Nobel sentiment : Joseph Stiglitz and the Washington Consensus
Commonweal, Dec 7, 2001 by Robert A. Senser
At gala ceremonies in Stockholm on December 10, Joseph E. Stiglitz, fifty-eight, professor of economics at Columbia, will receive the highest honor of his profession--the Nobel Prize in Economics awarded by the Royal Swedish Academy of Sciences. Stiglitz shares the prize with two other American economists, George A. Akerlof of the University of California at Berkeley and A. Michael Spence of Stanford, for contributions they made back in the 1970s. The Nobel Committee chose them for having "laid the foundation for a general theory of markets with asymmetric information," meaning the unbalanced condition in which "actors on one side of the market have much better information than those on the other." In short, the Nobel Prize-winners have raised significant questions about the prevailing lassez-faire consensus.
Of the three economists, as the Los Angeles Times noted (October 11), "Stiglitz has gone the furthest in pushing the issue in policy circles and producing controversy in the process." More significantly, Stiglitz's recent work, which went unremarked in his Nobel award, has gone very far in laying the foundation for a new dimension of economics incorporating asymmetries not just of information but of wealth and power.
Hours after getting the Nobel news on October 10, Stiglitz spoke to reporters about his expansive approach to economics. "I believe very strongly that economics can make a very large difference...for the better in the world," he said. His recent focus, he pointed out, has been on "the disparity between the haves and the have-nots," particularly on the plight of the world's poorest people. He made clear his intention to pursue those concerns vigorously. "Much of our global economic system is characterized by a lot of inequities," he said. "The global trading regime is one which has been devised mostly by the [industrialized] North for the benefit of the North. It seems to me that one of the very important elements in the agenda going forward has to be to try to redress those inequities."
Perhaps Stiglitz's most comprehensive exposition of his approach is an address he gave on "Democratic Development as the Fruits of Labor" during the January 2000 meeting of the American Economic Association in Boston. Just ending a three-year stint as chief economist at the World Bank, where he frequently challenged policies of the bank and its sister institution, the International Monetary Fund, Stiglitz reflected on how he often felt like a lone voice arguing for positions differing from those springing from neoclassical economics, particularly on policies affecting workers.
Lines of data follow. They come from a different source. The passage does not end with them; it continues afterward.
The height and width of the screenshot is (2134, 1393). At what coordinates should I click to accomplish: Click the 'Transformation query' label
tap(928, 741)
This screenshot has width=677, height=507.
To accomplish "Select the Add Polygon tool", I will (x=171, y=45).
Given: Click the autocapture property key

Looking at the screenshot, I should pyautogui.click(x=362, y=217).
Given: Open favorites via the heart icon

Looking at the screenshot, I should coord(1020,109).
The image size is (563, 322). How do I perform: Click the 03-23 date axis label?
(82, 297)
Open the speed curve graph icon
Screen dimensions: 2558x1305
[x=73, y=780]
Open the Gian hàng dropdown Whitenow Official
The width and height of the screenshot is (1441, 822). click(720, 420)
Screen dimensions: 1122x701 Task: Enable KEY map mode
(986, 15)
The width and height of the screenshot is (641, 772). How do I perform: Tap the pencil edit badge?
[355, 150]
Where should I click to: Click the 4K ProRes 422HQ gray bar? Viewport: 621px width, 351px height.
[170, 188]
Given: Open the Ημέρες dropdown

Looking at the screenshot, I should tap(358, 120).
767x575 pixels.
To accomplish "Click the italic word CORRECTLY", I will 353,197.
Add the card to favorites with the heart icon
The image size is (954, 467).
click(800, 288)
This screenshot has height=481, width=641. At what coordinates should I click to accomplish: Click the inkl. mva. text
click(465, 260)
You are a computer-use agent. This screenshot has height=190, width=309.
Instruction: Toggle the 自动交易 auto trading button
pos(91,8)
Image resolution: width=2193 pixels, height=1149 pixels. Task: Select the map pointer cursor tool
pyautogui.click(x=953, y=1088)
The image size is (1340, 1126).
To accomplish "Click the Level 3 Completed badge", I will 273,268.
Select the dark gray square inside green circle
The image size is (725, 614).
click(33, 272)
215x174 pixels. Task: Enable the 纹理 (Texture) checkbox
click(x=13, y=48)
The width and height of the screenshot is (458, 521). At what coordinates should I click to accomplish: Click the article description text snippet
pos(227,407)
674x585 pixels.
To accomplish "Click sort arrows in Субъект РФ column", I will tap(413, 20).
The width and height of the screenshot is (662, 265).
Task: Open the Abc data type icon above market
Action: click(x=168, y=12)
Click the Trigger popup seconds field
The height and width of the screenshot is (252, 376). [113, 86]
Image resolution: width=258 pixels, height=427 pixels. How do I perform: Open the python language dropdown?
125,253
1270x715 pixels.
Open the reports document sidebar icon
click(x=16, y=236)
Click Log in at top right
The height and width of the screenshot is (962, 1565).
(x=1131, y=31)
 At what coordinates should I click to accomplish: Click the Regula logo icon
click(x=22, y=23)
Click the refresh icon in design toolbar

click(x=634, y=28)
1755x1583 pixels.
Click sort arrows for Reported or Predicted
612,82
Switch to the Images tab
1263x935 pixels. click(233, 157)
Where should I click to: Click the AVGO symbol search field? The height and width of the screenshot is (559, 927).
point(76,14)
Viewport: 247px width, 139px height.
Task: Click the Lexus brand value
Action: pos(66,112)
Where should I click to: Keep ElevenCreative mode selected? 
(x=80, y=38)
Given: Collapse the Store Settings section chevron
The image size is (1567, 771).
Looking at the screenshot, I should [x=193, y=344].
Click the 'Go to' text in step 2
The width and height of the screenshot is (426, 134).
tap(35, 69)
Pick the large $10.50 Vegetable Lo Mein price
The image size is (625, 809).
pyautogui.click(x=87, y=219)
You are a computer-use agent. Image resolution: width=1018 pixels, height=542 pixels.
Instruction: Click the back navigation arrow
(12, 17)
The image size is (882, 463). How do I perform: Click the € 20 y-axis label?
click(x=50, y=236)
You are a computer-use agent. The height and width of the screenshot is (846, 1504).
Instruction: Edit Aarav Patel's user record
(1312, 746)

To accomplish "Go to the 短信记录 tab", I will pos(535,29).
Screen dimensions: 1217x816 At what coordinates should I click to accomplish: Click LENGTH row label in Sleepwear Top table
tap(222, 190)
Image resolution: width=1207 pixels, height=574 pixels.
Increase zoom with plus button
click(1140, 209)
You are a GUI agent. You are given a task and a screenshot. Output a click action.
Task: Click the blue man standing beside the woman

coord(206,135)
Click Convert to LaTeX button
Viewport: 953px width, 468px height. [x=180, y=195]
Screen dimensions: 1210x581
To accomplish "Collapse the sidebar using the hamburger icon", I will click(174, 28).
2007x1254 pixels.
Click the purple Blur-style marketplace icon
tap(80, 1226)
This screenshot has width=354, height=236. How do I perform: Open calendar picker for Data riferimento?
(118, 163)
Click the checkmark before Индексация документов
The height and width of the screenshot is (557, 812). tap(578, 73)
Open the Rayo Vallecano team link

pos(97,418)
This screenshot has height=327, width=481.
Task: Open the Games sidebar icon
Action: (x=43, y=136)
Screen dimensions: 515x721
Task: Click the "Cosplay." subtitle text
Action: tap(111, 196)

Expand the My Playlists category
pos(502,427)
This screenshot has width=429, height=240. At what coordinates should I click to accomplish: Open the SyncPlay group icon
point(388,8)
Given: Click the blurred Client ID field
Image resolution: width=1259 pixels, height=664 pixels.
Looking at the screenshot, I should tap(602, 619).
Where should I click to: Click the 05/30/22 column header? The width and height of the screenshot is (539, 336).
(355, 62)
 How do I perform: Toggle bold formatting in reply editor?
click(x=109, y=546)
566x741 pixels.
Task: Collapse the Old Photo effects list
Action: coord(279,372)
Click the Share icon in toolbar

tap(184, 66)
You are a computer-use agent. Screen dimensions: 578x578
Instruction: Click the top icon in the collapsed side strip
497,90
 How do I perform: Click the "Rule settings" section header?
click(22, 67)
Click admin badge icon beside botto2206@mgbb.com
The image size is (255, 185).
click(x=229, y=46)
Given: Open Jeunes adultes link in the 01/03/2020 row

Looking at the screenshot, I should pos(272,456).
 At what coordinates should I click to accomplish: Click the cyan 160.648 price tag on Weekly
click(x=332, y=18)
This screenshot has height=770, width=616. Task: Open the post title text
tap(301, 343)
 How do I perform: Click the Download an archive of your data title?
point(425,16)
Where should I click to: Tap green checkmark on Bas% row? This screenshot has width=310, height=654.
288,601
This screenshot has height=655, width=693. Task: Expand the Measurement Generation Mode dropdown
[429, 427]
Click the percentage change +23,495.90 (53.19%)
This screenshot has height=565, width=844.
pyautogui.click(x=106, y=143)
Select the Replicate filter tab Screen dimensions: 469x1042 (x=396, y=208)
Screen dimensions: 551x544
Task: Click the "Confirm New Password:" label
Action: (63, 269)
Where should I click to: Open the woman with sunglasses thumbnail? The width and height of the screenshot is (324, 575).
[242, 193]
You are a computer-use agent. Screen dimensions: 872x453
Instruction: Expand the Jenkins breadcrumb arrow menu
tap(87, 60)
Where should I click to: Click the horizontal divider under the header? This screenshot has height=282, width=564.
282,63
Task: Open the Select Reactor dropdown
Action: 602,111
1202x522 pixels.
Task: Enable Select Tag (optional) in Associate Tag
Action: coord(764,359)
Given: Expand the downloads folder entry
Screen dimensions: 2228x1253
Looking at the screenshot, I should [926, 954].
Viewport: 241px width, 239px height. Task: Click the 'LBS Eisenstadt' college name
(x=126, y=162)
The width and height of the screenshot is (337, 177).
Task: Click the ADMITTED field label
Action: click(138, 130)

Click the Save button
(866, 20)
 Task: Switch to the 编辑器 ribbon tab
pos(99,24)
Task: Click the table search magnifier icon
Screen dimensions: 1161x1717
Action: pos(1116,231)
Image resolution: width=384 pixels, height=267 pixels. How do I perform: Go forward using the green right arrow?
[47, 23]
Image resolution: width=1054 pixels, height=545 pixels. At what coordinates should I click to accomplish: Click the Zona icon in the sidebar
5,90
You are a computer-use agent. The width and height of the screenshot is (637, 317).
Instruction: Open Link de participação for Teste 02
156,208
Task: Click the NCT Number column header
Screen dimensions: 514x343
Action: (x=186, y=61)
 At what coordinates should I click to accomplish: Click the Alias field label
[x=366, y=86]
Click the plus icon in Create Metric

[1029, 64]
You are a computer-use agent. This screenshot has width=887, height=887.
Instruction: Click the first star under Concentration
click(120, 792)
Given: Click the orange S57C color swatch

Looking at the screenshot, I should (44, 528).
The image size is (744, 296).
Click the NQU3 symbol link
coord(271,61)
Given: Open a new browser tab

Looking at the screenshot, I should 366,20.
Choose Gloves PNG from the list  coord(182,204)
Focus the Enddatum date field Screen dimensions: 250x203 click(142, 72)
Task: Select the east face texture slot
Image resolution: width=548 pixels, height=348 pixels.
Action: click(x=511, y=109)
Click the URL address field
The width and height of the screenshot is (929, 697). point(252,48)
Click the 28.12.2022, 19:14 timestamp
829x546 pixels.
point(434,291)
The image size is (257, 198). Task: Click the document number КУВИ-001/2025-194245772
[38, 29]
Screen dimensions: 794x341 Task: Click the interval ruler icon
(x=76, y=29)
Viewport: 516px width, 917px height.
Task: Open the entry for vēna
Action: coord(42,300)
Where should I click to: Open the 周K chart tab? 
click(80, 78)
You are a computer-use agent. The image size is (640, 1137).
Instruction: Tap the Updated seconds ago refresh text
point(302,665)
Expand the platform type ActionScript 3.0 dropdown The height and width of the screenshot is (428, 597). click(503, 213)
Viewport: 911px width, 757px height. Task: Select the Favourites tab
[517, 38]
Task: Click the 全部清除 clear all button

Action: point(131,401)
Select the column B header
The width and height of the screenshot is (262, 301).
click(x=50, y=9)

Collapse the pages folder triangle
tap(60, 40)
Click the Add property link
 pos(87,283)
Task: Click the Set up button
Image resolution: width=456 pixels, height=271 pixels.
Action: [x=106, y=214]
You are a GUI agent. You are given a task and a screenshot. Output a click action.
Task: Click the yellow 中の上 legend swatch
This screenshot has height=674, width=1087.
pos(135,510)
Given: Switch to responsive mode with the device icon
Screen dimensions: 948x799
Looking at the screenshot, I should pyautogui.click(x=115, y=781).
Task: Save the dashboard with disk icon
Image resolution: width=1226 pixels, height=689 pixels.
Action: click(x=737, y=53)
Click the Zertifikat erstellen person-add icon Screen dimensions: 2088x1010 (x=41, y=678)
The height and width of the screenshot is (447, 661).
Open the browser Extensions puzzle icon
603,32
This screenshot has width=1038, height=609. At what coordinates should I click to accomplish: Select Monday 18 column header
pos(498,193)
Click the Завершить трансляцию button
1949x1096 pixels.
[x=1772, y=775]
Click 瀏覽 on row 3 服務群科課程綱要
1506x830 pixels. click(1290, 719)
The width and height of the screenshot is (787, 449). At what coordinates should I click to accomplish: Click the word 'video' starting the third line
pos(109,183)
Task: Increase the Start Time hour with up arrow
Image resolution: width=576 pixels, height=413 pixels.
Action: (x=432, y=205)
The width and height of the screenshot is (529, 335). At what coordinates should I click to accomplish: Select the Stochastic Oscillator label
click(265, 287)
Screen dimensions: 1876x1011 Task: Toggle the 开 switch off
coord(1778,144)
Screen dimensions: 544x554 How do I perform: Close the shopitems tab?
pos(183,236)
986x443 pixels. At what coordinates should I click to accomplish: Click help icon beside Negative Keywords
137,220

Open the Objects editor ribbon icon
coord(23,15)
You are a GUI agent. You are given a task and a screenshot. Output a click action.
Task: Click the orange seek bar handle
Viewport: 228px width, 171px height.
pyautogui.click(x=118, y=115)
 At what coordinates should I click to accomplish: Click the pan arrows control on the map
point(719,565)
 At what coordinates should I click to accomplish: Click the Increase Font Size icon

"If one didn't know better," he said in his swan song, "it might seem as if the fundamental propositions of neoclassical economics were designed to undermine the rights and positions of workers." He then went on to illustrate how several economic propositions do just that. Heading his list was this one: that labor is just another factor of production, like land and machinery, in the belief that "there is nothing special about labor." Stiglitz offered a rebuttal in economic terms: "Labor is not like other factors. Workers have to be motivated to perform. While under some circumstances it may be difficult to coach a machine to behave in the way desired (for example, trying to get a computer not to crash), what is entailed in eliciting the desired behavior out of a person and out of a machine are, I would argue, fundamentally different."
Using such flawed neoclassical propositions, however, policymakers sent developing countries "a standard message to increase 'labor market flexibility,'" Stiglitz said. "The not-so-subtle subtext...was to lower wages and lay off unneeded workers." As a result, "even when labor market problems are not the core of the problem facing a country, all too often workers are asked to bear the brunt of the costs of adjustment."
Stiglitz, born in Gary, Indiana, and a graduate of Amherst, got his Ph.D. from MIT, became a tenured professor at Yale at the age of twenty-seven, and went on to professorships at Princeton, Oxford, Stanford, and now Columbia. His experience outside academia, first as a member of President Bill Clinton's Council of Economic Advisors and later at the World Bank, sharpened his insights into the asymmetries of wealth and power, particularly as implemented internationally under what the pros call the Washington Consensus.
The Washington Consensus is a free-trade and free-investment strategy for international growth first defined and labeled by economist John Williamson in 1990. It contained no equity issues, because, as Williamson explained later, he found Washington policymakers "essentially contemptuous of equity concerns." Stiglitz was not among the contemptuous, and is not. He argues that the Washington Consensus is too narrow, economically and also morally skewed in favor of the rich. His harshest criticism targets policies imposing and protecting the unrestricted cross-border flow of capital and then, when the fleeing "hot money" creates a broader financial crisis, providing generous financial bailouts.